+++ Materials provided
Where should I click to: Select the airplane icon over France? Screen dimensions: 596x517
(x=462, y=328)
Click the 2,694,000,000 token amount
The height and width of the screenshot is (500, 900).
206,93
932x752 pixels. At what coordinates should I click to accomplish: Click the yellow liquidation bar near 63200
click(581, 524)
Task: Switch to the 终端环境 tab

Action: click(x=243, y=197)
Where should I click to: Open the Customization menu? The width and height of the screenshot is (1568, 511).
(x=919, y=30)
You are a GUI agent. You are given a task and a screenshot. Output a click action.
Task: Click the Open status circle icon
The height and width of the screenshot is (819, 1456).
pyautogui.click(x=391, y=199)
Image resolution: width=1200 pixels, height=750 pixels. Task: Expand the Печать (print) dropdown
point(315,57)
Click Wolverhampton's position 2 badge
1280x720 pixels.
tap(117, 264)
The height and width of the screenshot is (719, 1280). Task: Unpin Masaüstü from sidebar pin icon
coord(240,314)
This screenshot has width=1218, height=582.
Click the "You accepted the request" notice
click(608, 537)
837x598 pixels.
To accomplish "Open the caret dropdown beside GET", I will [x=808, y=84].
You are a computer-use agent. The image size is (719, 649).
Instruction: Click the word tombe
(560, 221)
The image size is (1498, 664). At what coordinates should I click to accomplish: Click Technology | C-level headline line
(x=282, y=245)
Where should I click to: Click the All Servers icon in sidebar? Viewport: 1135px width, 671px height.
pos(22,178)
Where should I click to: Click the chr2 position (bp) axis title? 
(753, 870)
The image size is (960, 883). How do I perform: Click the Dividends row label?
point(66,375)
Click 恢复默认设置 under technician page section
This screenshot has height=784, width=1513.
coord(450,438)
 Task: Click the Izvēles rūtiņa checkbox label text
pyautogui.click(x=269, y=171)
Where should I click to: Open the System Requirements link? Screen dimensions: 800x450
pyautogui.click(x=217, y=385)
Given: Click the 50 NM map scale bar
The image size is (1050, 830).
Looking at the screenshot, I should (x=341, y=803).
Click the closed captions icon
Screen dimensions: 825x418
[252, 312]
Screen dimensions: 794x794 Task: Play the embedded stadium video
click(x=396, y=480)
++++++
# Aim of the exercise
Show every line of the listing that includes the word "agent".

# Finished task
You are a GUI agent. You are given a task and a screenshot. Output a click action.
You are a computer-use agent. The image size is (719, 649).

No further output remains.